You are viewing a plain text version of this content. The canonical link for it is here.
Posted to commits@spark.apache.org by we...@apache.org on 2018/07/04 12:04:37 UTC
spark git commit: [SPARK-24727][SQL] Add a static config to control cache size for generated classes

Repository: spark
Updated Branches:
  refs/heads/master 772060d09 -> b2deef64f


[SPARK-24727][SQL] Add a static config to control cache size for generated classes

## What changes were proposed in this pull request?
Since SPARK-24250 has been resolved, executors correctly references user-defined configurations. So, this pr added a static config to control cache size for generated classes in `CodeGenerator`.

## How was this patch tested?
Added tests in `ExecutorSideSQLConfSuite`.

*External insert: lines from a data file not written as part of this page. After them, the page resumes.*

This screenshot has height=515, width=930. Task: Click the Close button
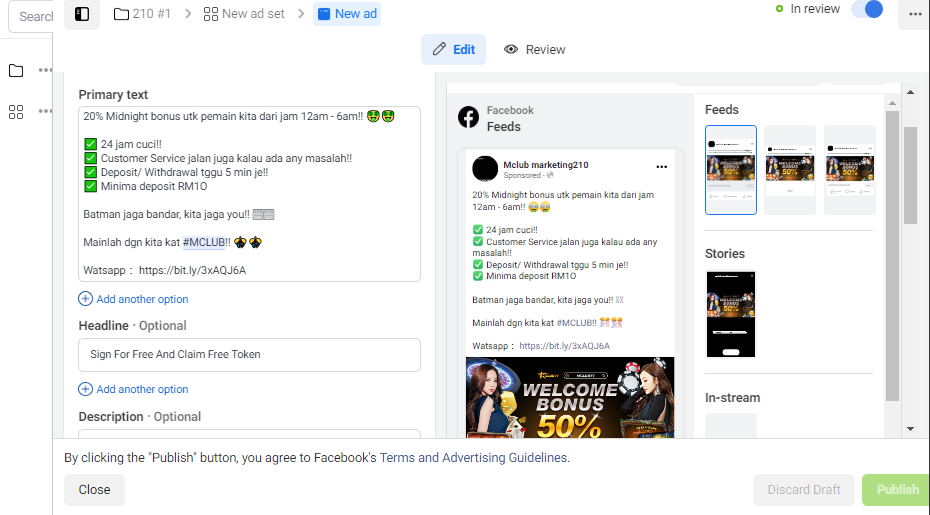coord(94,489)
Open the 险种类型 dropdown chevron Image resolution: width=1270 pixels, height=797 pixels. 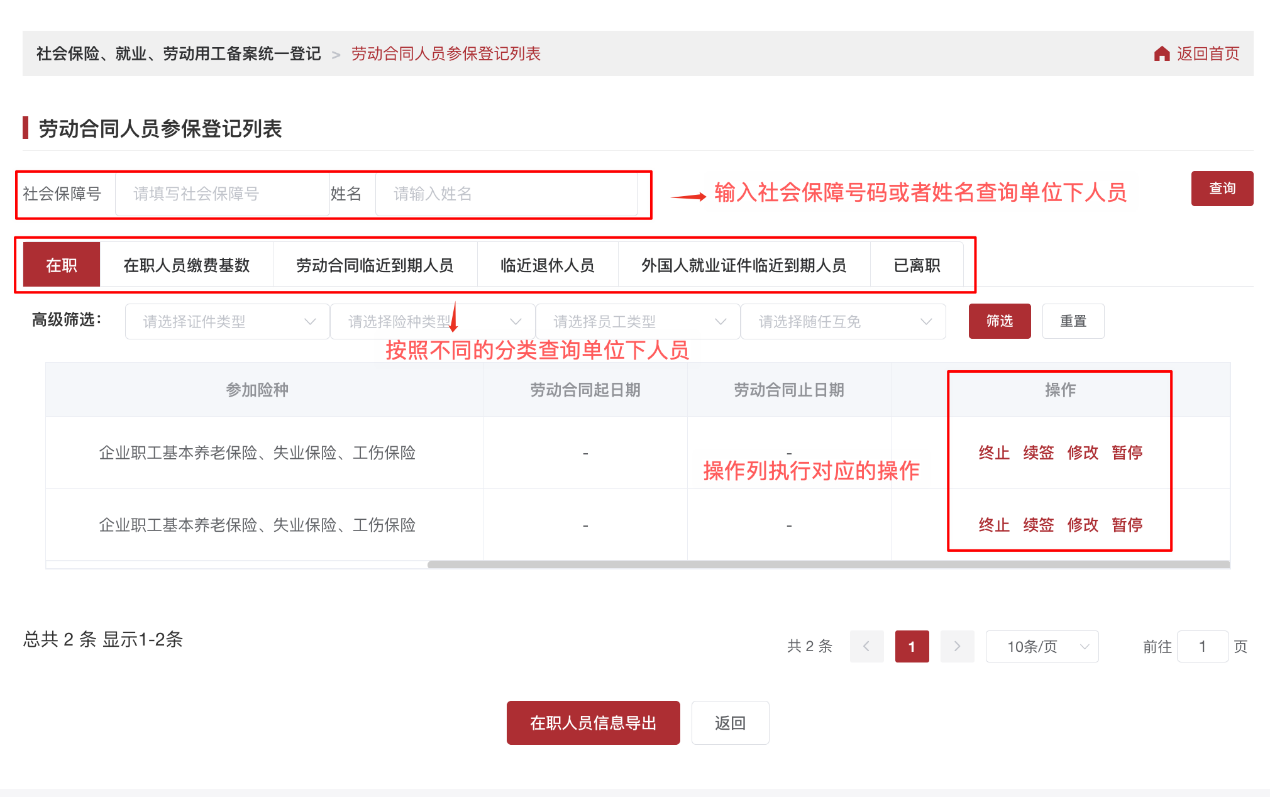[516, 321]
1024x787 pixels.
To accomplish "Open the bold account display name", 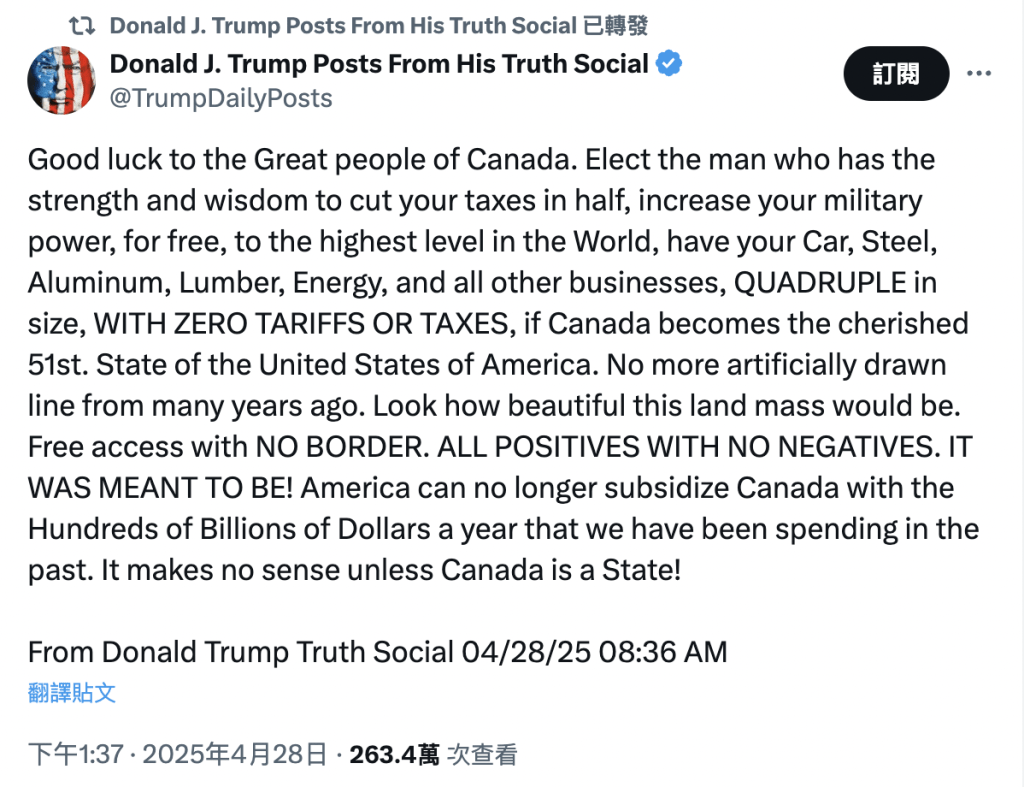I will (379, 64).
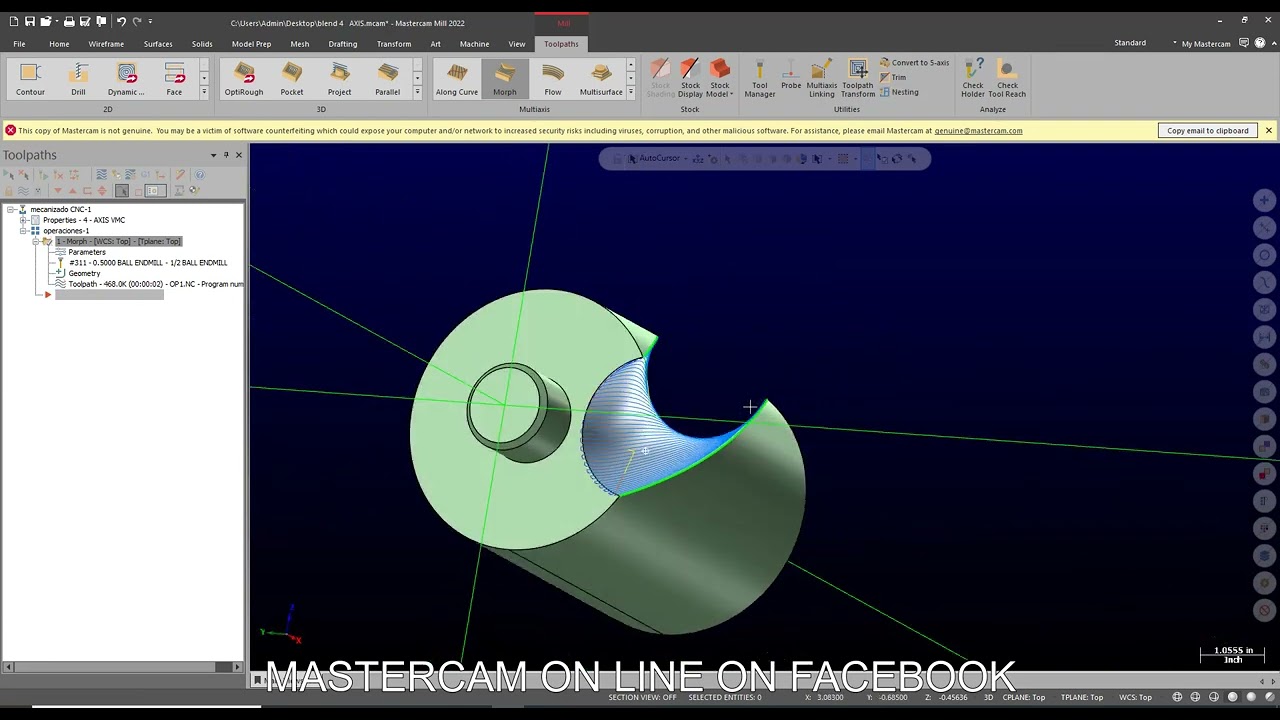
Task: Switch to the Wireframe ribbon tab
Action: click(106, 44)
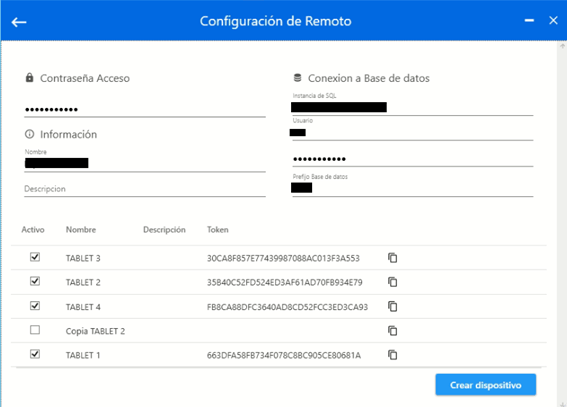
Task: Click the Prefijo Base de datos field
Action: coord(413,188)
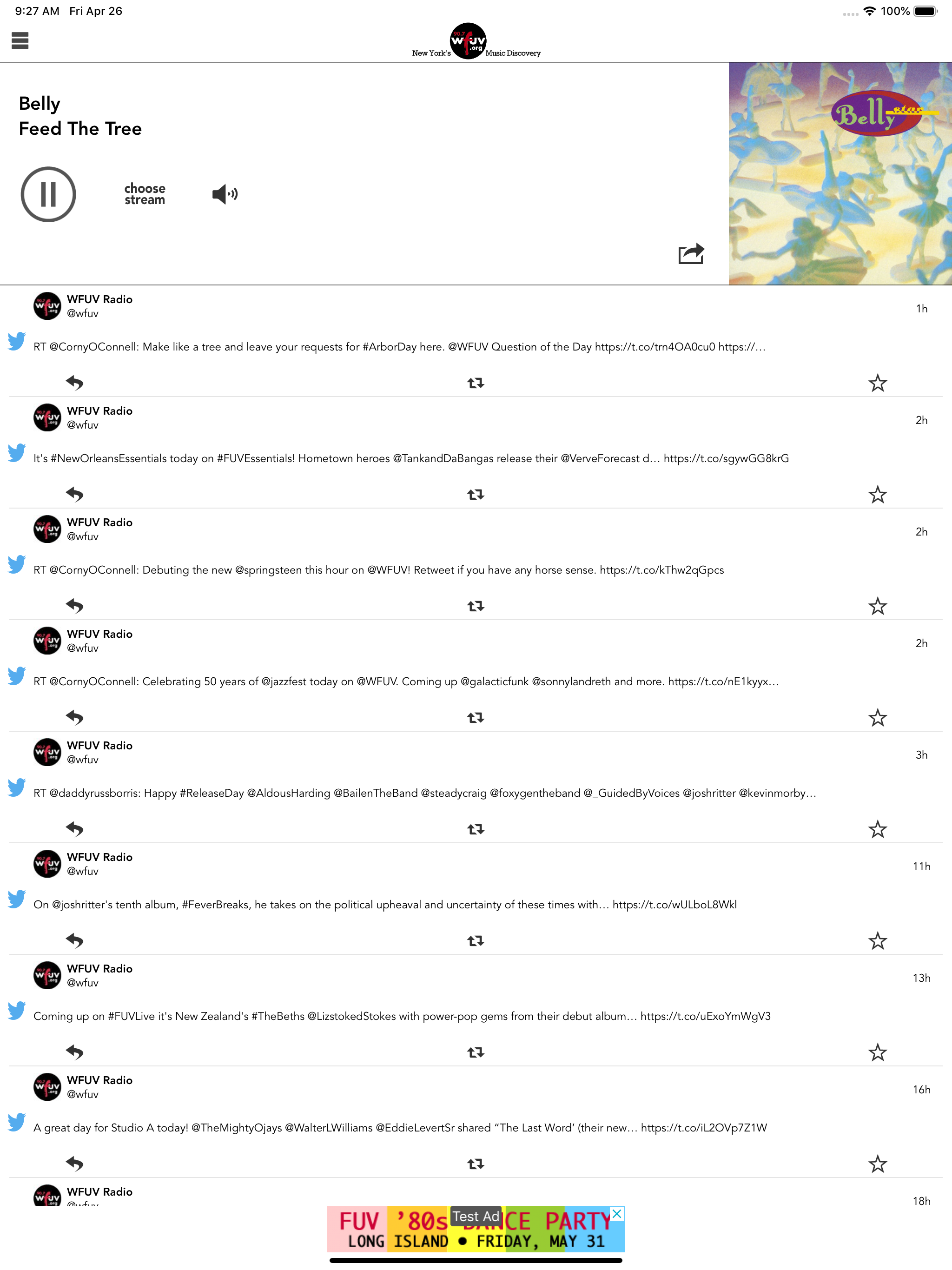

Author: Takeshi Yamamuro <ya...@apache.org>

Closes #21705 from maropu/SPARK-24727.


Project: http://git-wip-us.apache.org/repos/asf/spark/repo
Commit: http://git-wip-us.apache.org/repos/asf/spark/commit/b2deef64
Tree: http://git-wip-us.apache.org/repos/asf/spark/tree/b2deef64
Diff: http://git-wip-us.apache.org/repos/asf/spark/diff/b2deef64

Branch: refs/heads/master
Commit: b2deef64f604ddd9502a31105ed47cb63470ec85
Parents: 772060d
Author: Takeshi Yamamuro <ya...@apache.org>
Authored: Wed Jul 4 20:04:18 2018 +0800
Committer: Wenchen Fan <we...@databricks.com>
Committed: Wed Jul 4 20:04:18 2018 +0800

----------------------------------------------------------------------
 .../expressions/codegen/CodeGenerator.scala     |  2 +-
 .../org/apache/spark/sql/internal/SQLConf.scala |  2 ++
 .../spark/sql/internal/StaticSQLConf.scala      |  8 +++++
 .../sql/internal/ExecutorSideSQLConfSuite.scala | 31 ++++++++++++++++----
 4 files changed, 36 insertions(+), 7 deletions(-)
----------------------------------------------------------------------


http://git-wip-us.apache.org/repos/asf/spark/blob/b2deef64/sql/catalyst/src/main/scala/org/apache/spark/sql/catalyst/expressions/codegen/CodeGenerator.scala
----------------------------------------------------------------------
diff --git a/sql/catalyst/src/main/scala/org/apache/spark/sql/catalyst/expressions/codegen/CodeGenerator.scala b/sql/catalyst/src/main/scala/org/apache/spark/sql/catalyst/expressions/codegen/CodeGenerator.scala
index 4cc0968..838c045 100644
--- a/sql/catalyst/src/main/scala/org/apache/spark/sql/catalyst/expressions/codegen/CodeGenerator.scala
+++ b/sql/catalyst/src/main/scala/org/apache/spark/sql/catalyst/expressions/codegen/CodeGenerator.scala
@@ -1415,7 +1415,7 @@ object CodeGenerator extends Logging {
    * weak keys/values and thus does not respond to memory pressure.
    */
   private val cache = CacheBuilder.newBuilder()
-    .maximumSize(100)
+    .maximumSize(SQLConf.get.codegenCacheMaxEntries)
     .build(
       new CacheLoader[CodeAndComment, (GeneratedClass, Int)]() {
         override def load(code: CodeAndComment): (GeneratedClass, Int) = {

http://git-wip-us.apache.org/repos/asf/spark/blob/b2deef64/sql/catalyst/src/main/scala/org/apache/spark/sql/internal/SQLConf.scala
----------------------------------------------------------------------
diff --git a/sql/catalyst/src/main/scala/org/apache/spark/sql/internal/SQLConf.scala b/sql/catalyst/src/main/scala/org/apache/spark/sql/internal/SQLConf.scala
index e2c48e2..50965c1 100644
--- a/sql/catalyst/src/main/scala/org/apache/spark/sql/internal/SQLConf.scala
+++ b/sql/catalyst/src/main/scala/org/apache/spark/sql/internal/SQLConf.scala
@@ -1508,6 +1508,8 @@ class SQLConf extends Serializable with Logging {
   def tableRelationCacheSize: Int =
     getConf(StaticSQLConf.FILESOURCE_TABLE_RELATION_CACHE_SIZE)
 
+  def codegenCacheMaxEntries: Int = getConf(StaticSQLConf.CODEGEN_CACHE_MAX_ENTRIES)
+
   def exchangeReuseEnabled: Boolean = getConf(EXCHANGE_REUSE_ENABLED)
 
   def caseSensitiveAnalysis: Boolean = getConf(SQLConf.CASE_SENSITIVE)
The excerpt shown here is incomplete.